Members of leadership have a harder case to make. They control much of what happens, or doesn’t happen, in Augusta. They must accept responsibility for the failings of the 128th, and now they want us to elect one of them to the Blaine House or Congress.
They include Jared Golden, Democrat and House assistant majority leader, running for the 2nd Congressional District seat.
Also, House Minority Leader Ken Fredette and Senate Majority Leader Garret Mason both are Republicans running for governor. Gubernatorial candidate Mark Eves, a Democrat, was not eligible for the 128th Legislature due to term limits but previously served four House terms, two as speaker (2012-16), so he has a leadership track record, too.
The shortcomings of leadership may be due to term limits.
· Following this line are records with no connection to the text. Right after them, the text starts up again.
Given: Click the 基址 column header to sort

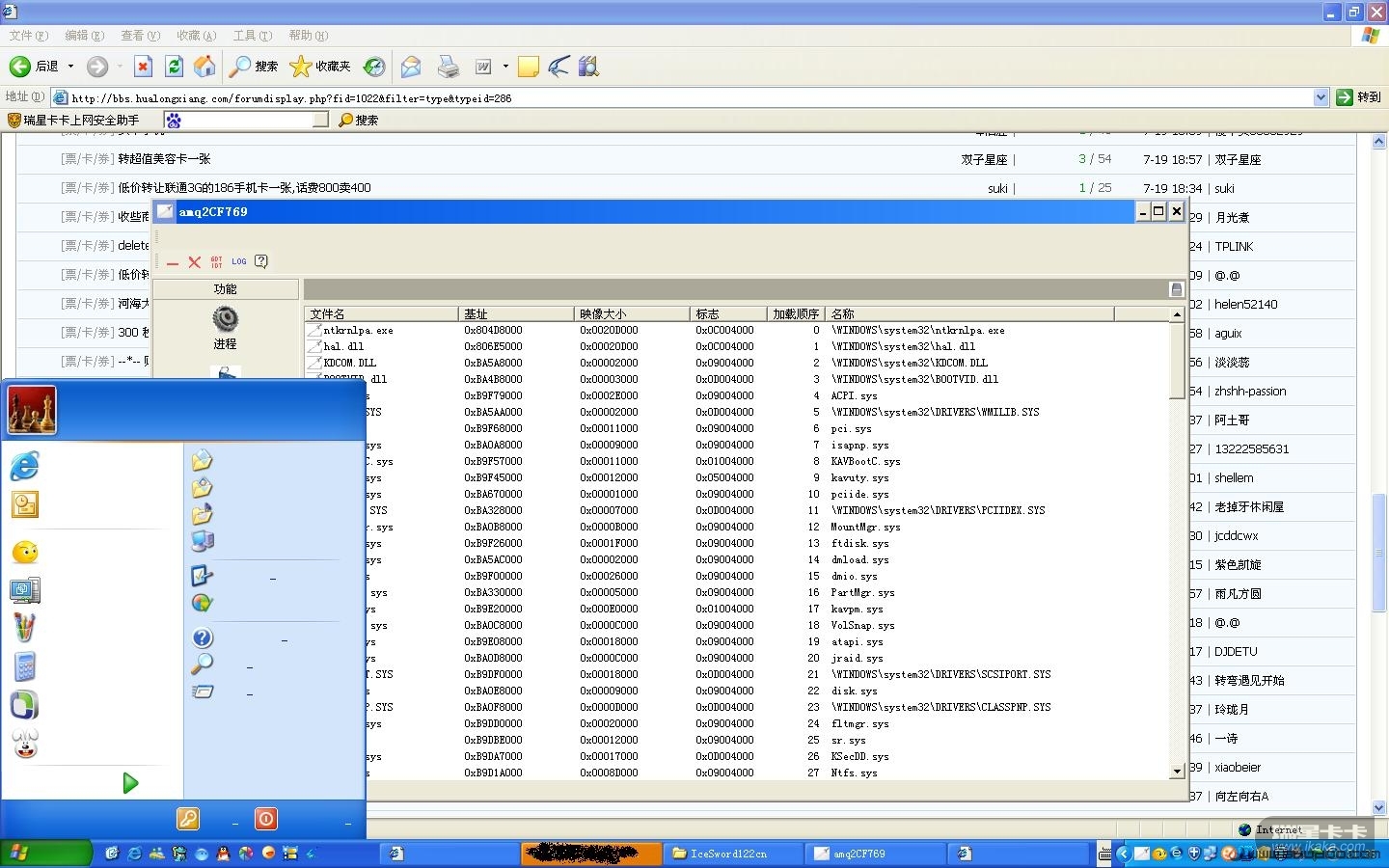Looking at the screenshot, I should [515, 314].
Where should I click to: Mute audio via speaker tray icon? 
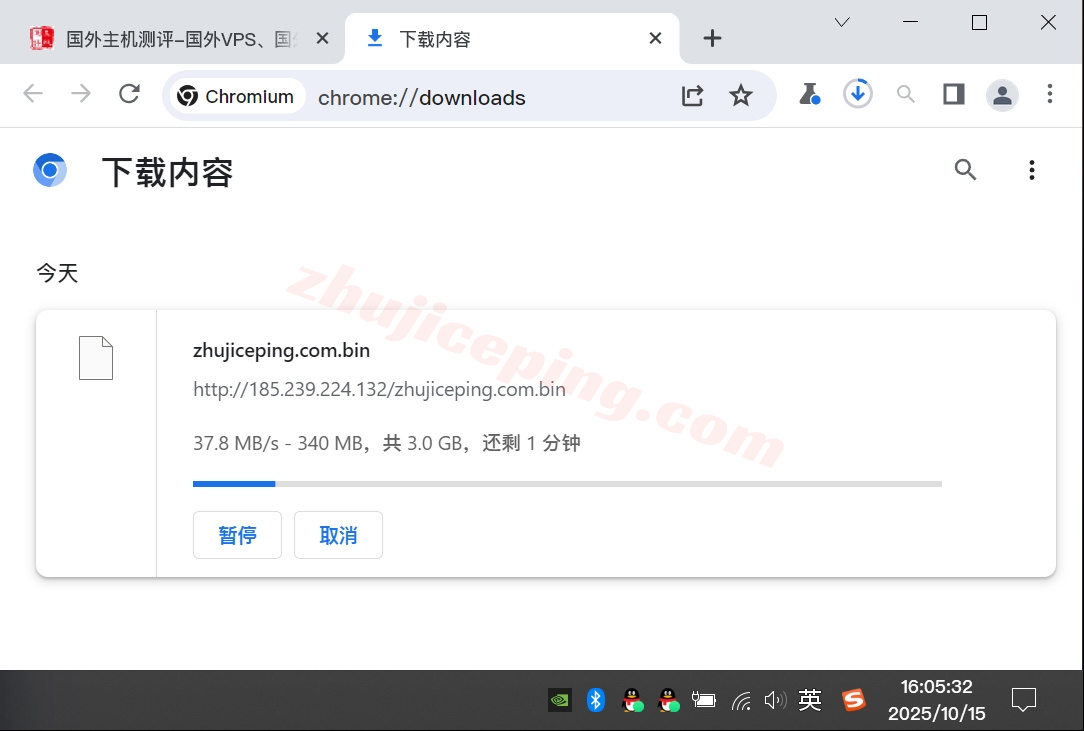776,700
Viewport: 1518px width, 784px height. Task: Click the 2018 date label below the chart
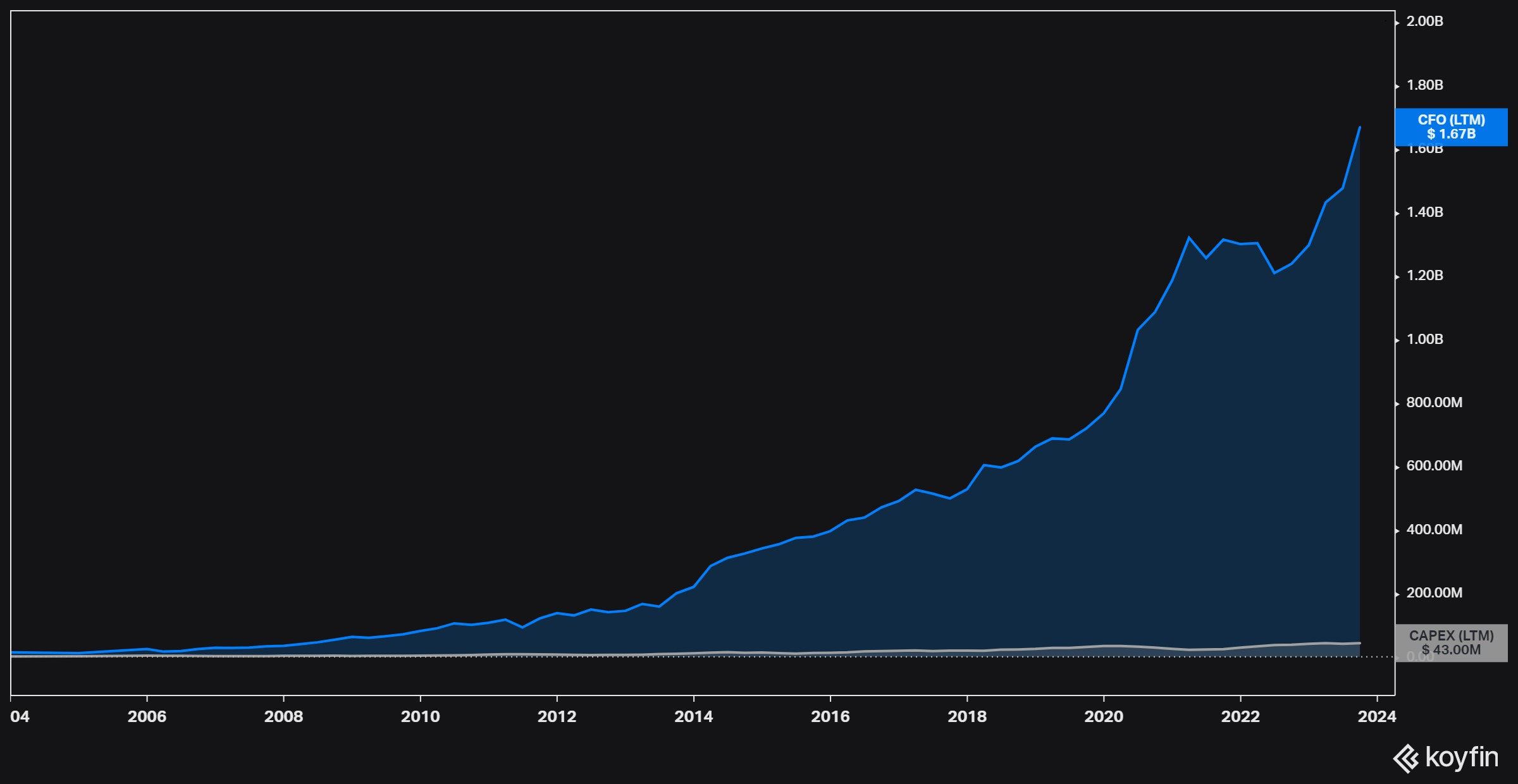pyautogui.click(x=966, y=716)
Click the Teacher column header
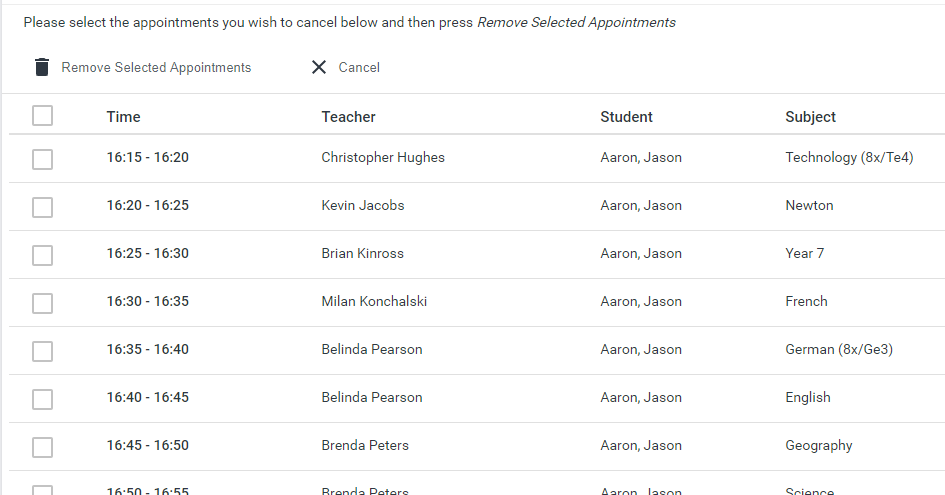The width and height of the screenshot is (945, 495). point(348,117)
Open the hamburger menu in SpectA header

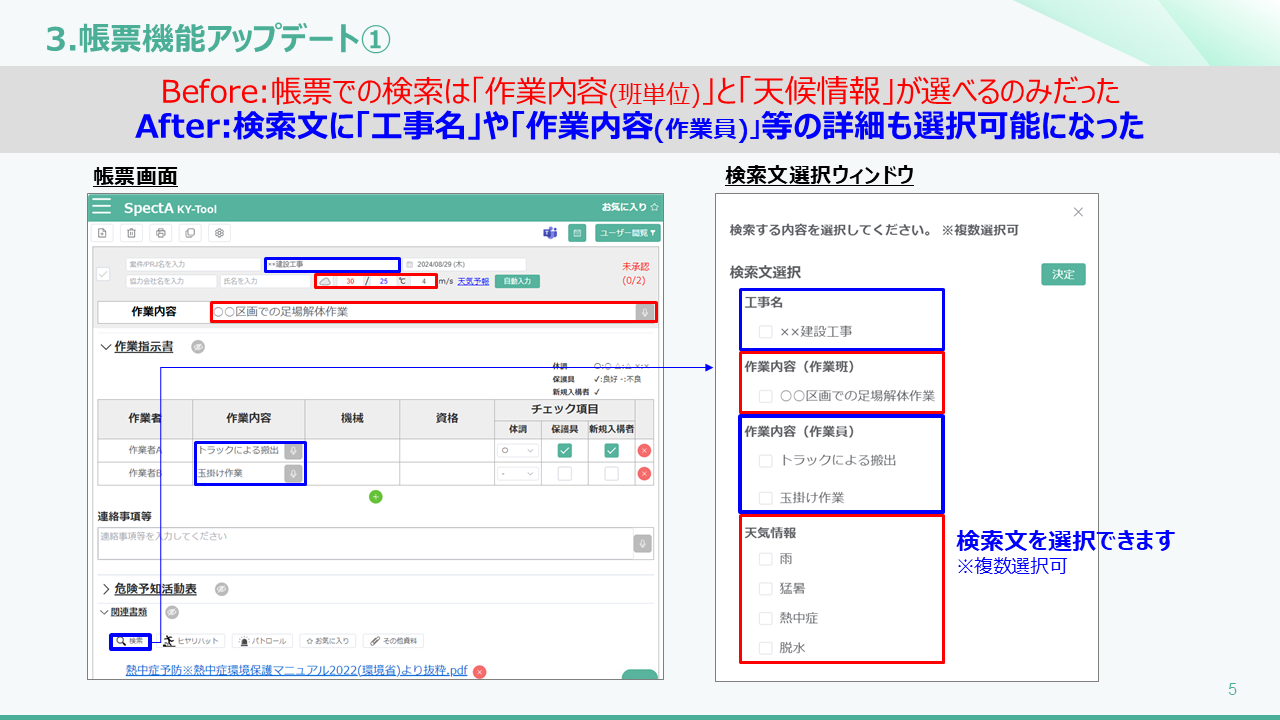[102, 207]
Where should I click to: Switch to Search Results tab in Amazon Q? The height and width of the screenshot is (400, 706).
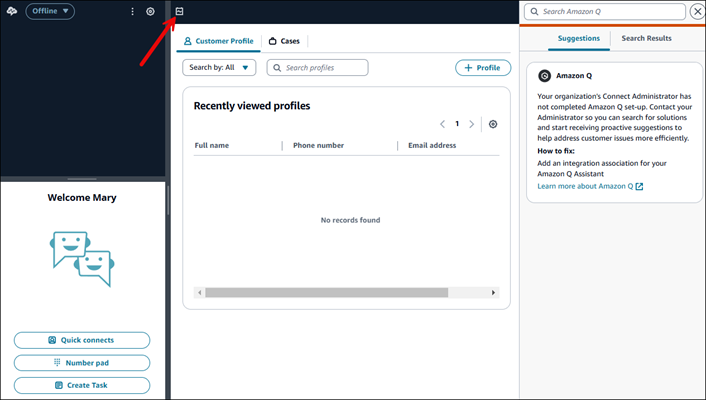[x=646, y=38]
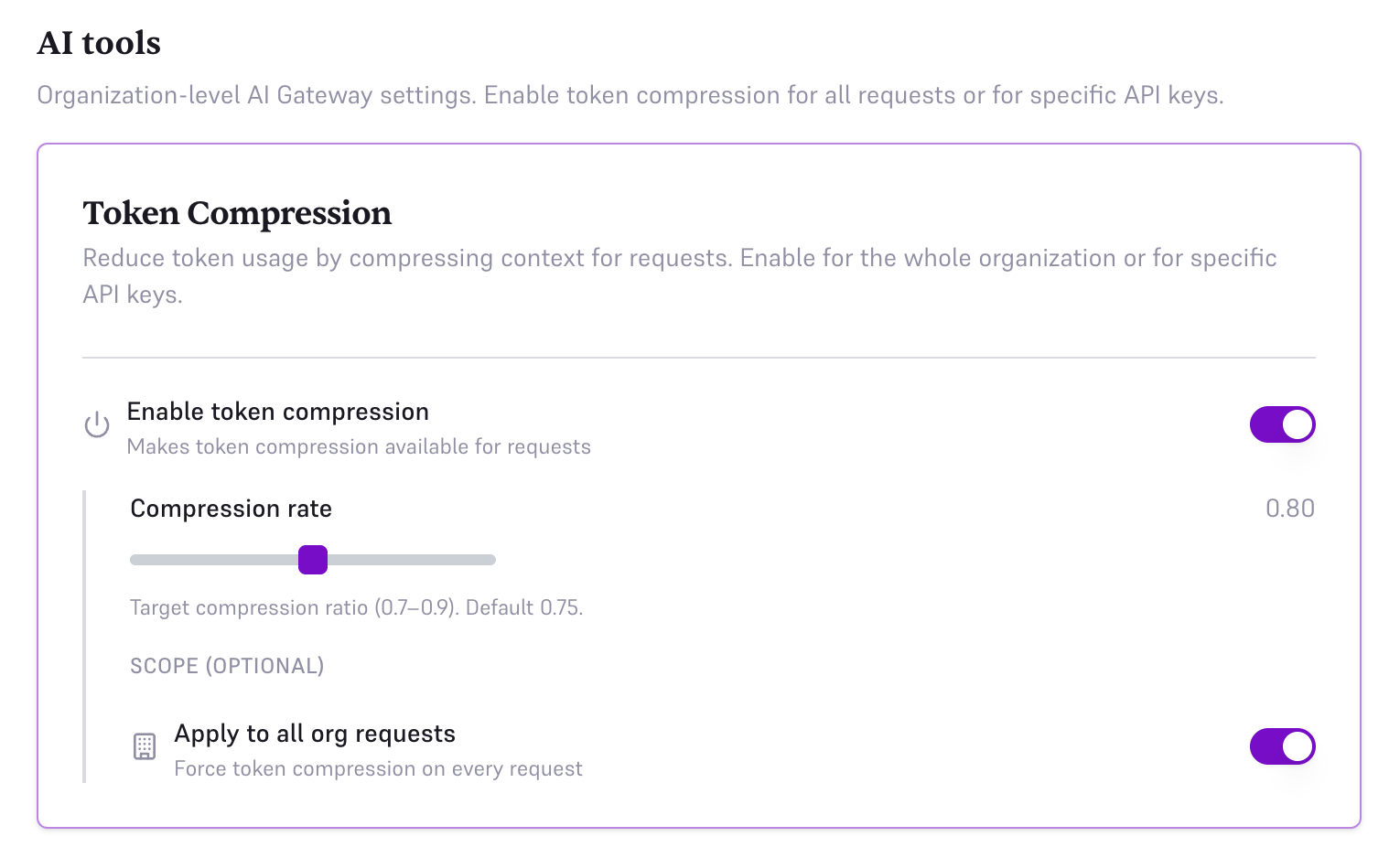Click the SCOPE (OPTIONAL) section label
Viewport: 1400px width, 858px height.
pyautogui.click(x=226, y=666)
Smart and well-meaning they may be, but with a four-term horizon, ambitious legislators must quickly get on the leadership ladder before they have gotten fully versed in the legislative process, especially in committees where legislating really happens. They might spend their first term on a committee but then seek election to leadership, hoping to climb to a presiding officer position by their final term. The unfortunate results are what we see in the 128th.
If candidates with a legislative history have not proven themselves worthy of our support, what about candidates with no experience as elected officials? Are they qualified for statewide office? At this point, they might be worth a roll of the dice. A new approach is needed, and it is not going to come from people who have been schooled by the legislature.
If the primary elections result in candidates forged by the legislative process, it will be all the more reason to take a look at the independents running. For governor, Terry Hayes and Alan Caron are experienced, viable candidates. In the 2nd Congressional District, the independents are untested politically but remain alternatives to the party candidates.
On primary day, those of you permitted to vote should remember that if you always do what you always did, you’ll always get what you always got. It’s time for something new.